Science:MATH105 Probability/Lesson 1 DRV/1.05 Variance and Standard Deviation

Another important quantity related to a given random variable is its variance. The variance is a numerical description of the spread, or the dispersion, of the random variable. That is, the variance of a random variable X is a measure of how spread out the values of X are, given how likely each value is to be observed.

Definition: Variance and Standard Deviation of a Discrete Random Variable
The variance, Var(X), of a discrete random variable X is

${\displaystyle {\text{Var}}(X)=\sum _{k=1}^{N}{\Big (}x_{k}-\mathbb {E} (X){\Big )}^{2}{\rm {{Pr}(X=x_{k})}}}$

The integer N is the number of possible values of X.

The standard deviation, σ, is the positive square root of the variance:

${\displaystyle \sigma (X)={\sqrt {{\text{Var}}(X)}}}$

Observe that the variance of a distribution is always non-negative (pk is non-negative, and the square of a number is also non-negative).

Observe also that much like the expectation of a random variable X, the variance (or standard deviation) is a weighted average of an expression of observable and calculable values.

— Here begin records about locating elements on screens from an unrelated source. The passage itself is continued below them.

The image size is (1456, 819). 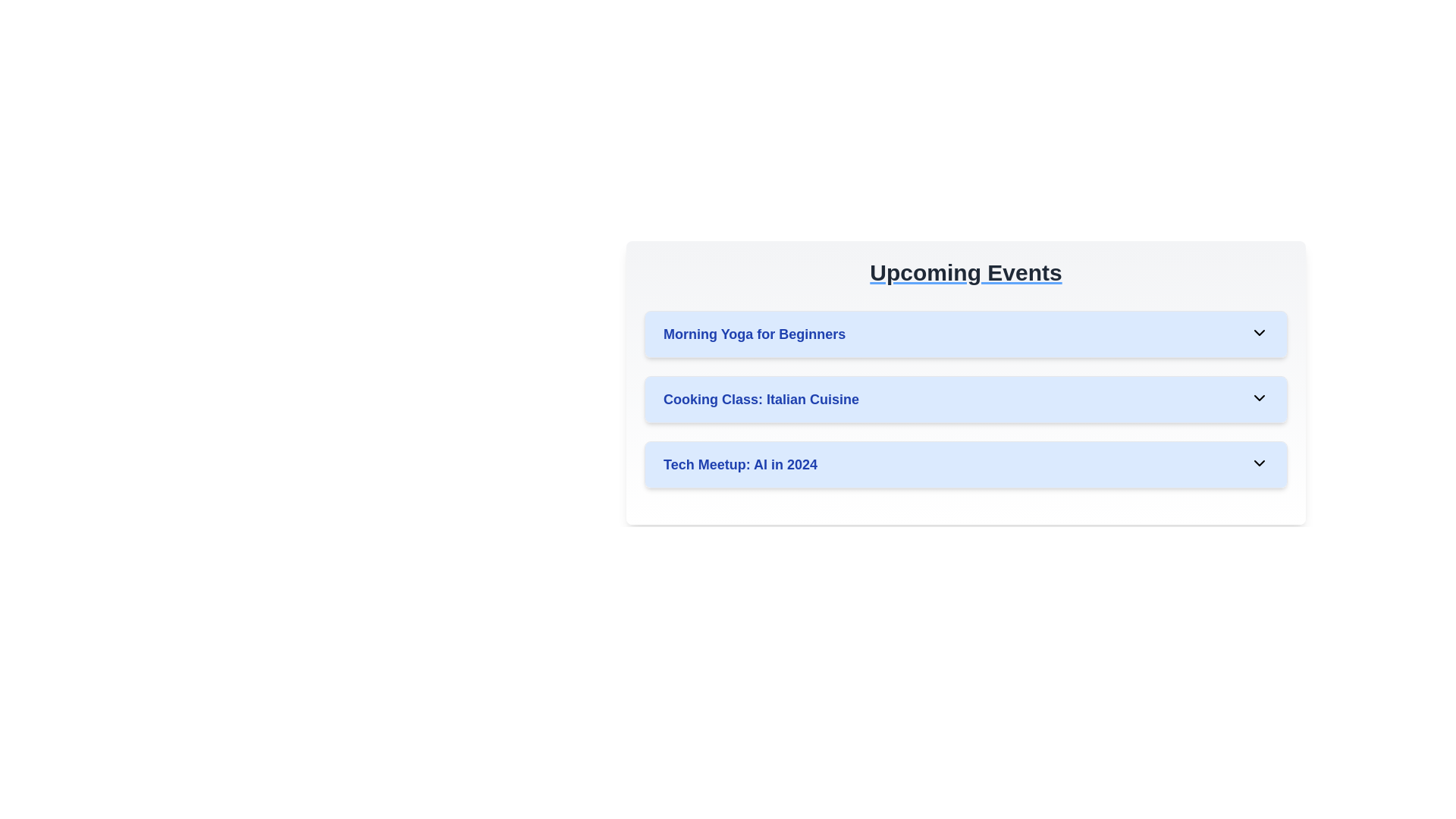 I want to click on the 'Upcoming Events' header text, which is the first heading in a card-styled section with a gradient background and rounded borders, so click(x=965, y=271).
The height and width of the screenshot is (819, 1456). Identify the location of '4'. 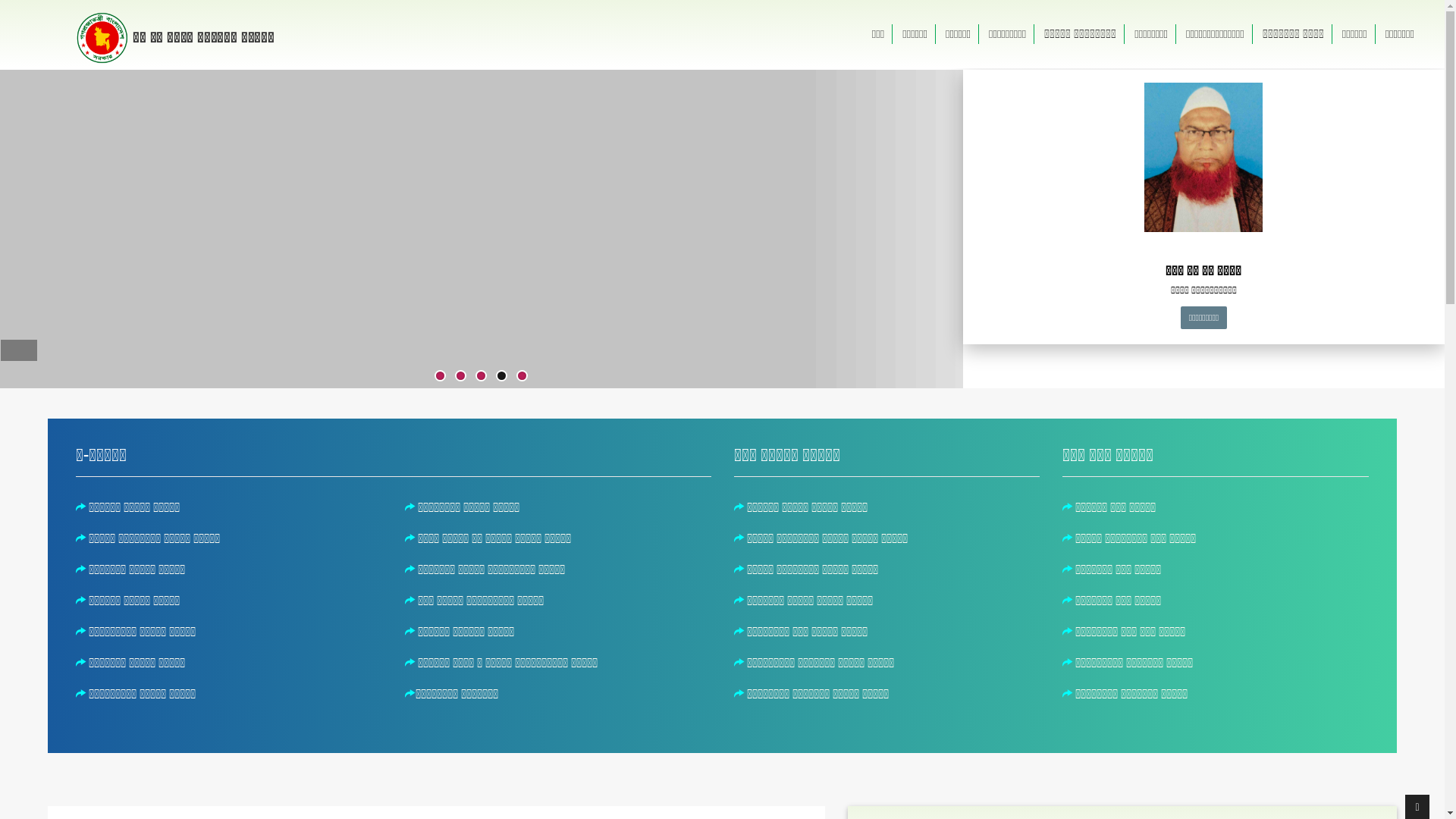
(497, 375).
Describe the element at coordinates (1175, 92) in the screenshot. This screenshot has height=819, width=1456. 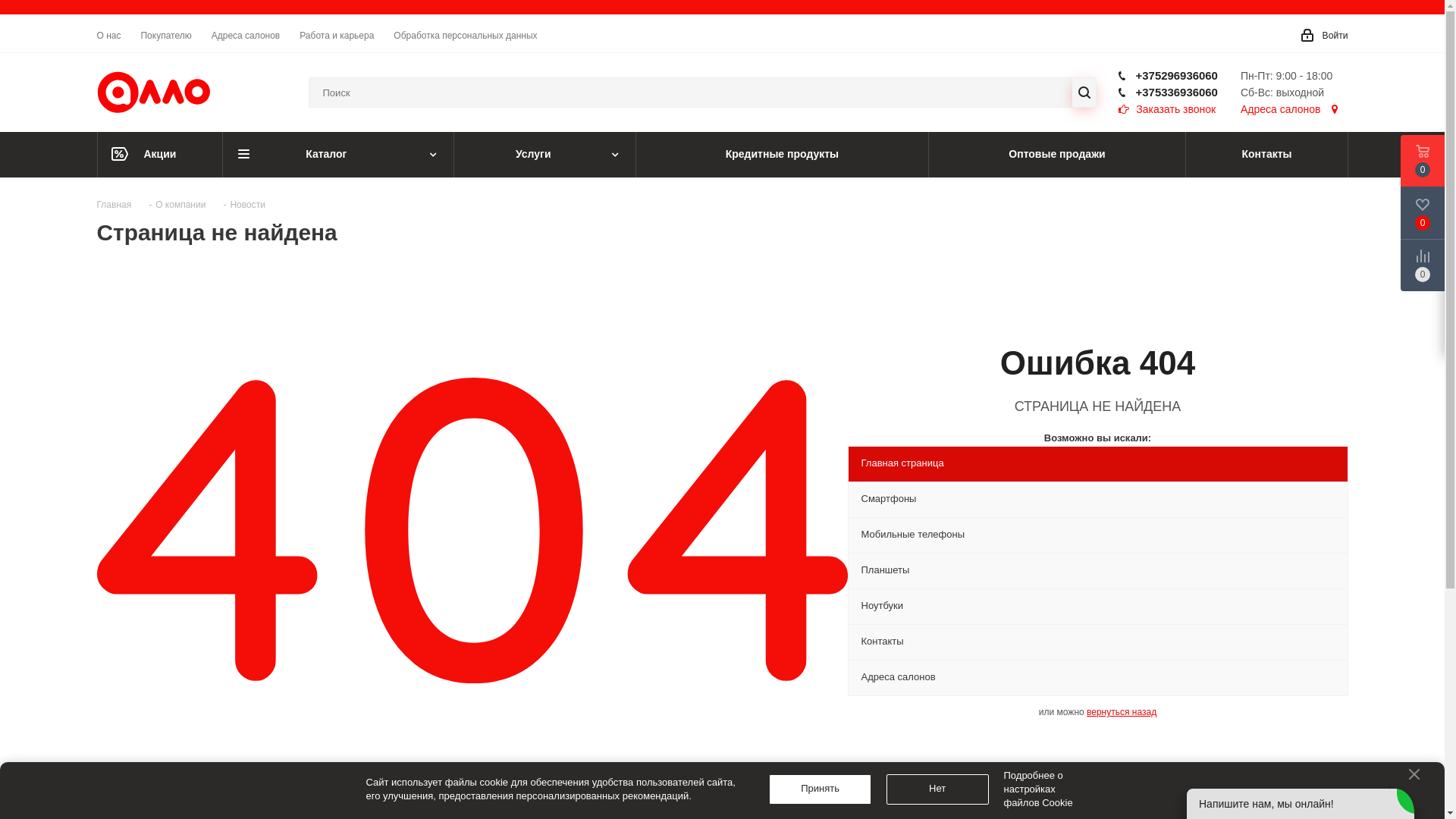
I see `'+375336936060'` at that location.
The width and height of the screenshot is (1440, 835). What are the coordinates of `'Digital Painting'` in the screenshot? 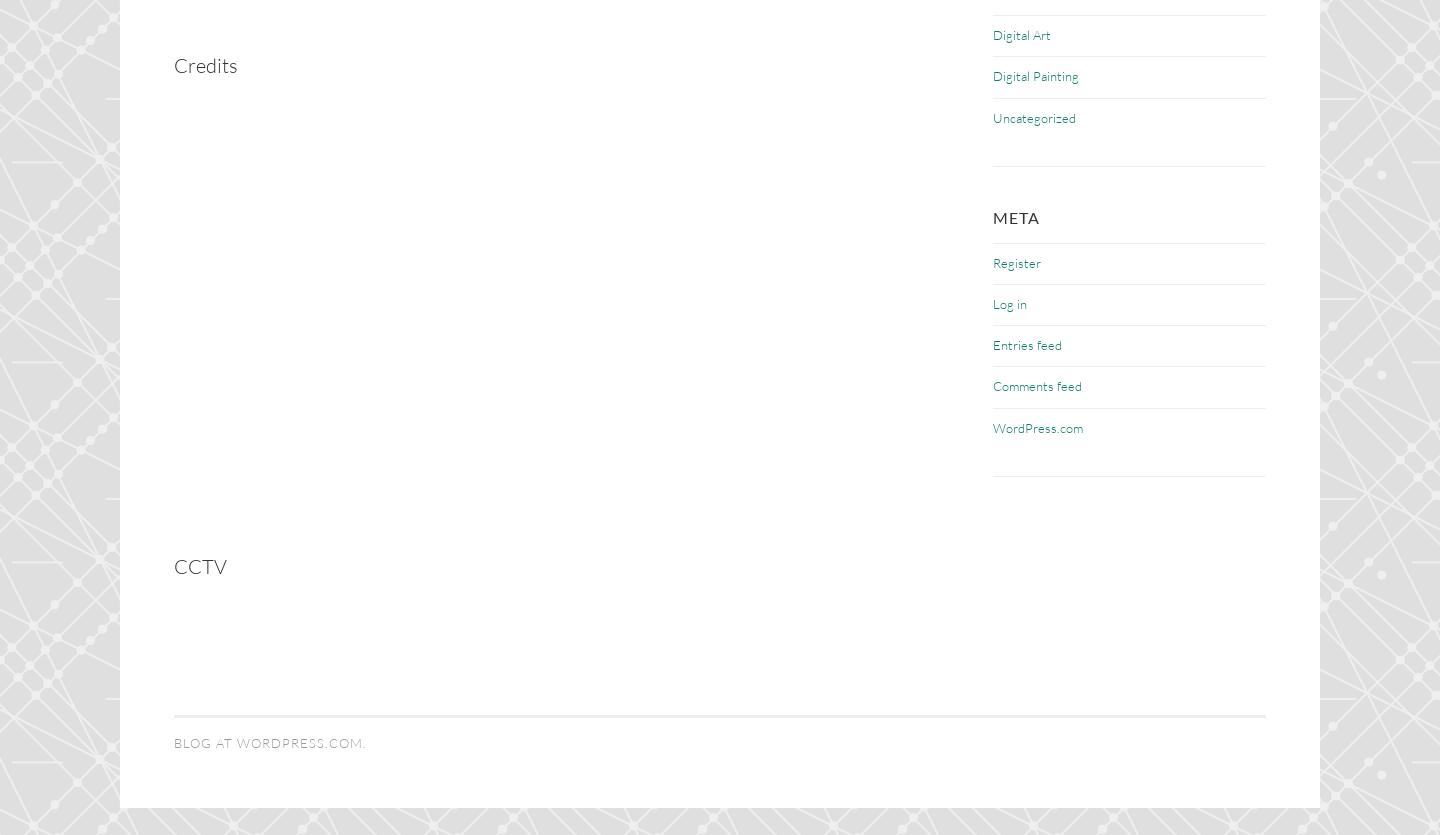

More precisely, notice that

${\displaystyle {\text{Var}}(X)=\mathbb {E} \left(\left[X-\mathbb {E} (X)\right]^{2}\right)}$

Students in MATH 105 are expected to memorize the formulas for variance and standard deviation.

Using the grade distribution example of the previous page, calculate the variance and standard deviation of the random variable associated to randomly selecting a single exam.

Solution

The variance of the random variable X is given by

{\displaystyle {\begin{aligned}{\text{Var}}(X)&=\sum _{k=1}^{N}(x_{k}-\mathbb {E} (X))^{2}{\rm {{Pr}(X=x_{k})}}\\&=(30-64)^{2}{\frac {3}{10}}+(60-64)^{2}{\frac {2}{10}}+(80-64)^{2}{\frac {3}{10}}+(90-64)^{2}{\frac {1}{10}}+(100-64)^{2}{\frac {1}{10}}\\&=624\end{aligned}}}

The standard deviation of X is then

${\displaystyle \sigma (X)={\sqrt {624}}\approx 24.979992}$

Interpretation of the Standard Deviation

For most "nice" random variables, i.e. ones that are not too wildly distributed, the standard deviation has a convenient informal interpretation. Consider the intervals ${\displaystyle S_{m}=\left[\mathbb {E} (X)-m\sigma (X),\ \mathbb {E} (X)+m\sigma (X)\right],}$ for some positive integer m. As we increase the value of m, these intervals will contain more of the possible values of the random variable X.

A good rule of thumb is that for "nicely distributed" random variables, all of the most likely possible values of the random variable will be contained in the interval S3. Another way to say this is that most of the PDF will live on the interval S3.

For our grade distribution example, notice that all possible values of X are contained in the interval S3. In fact, all possible values of X are contained in S2 for this particular example.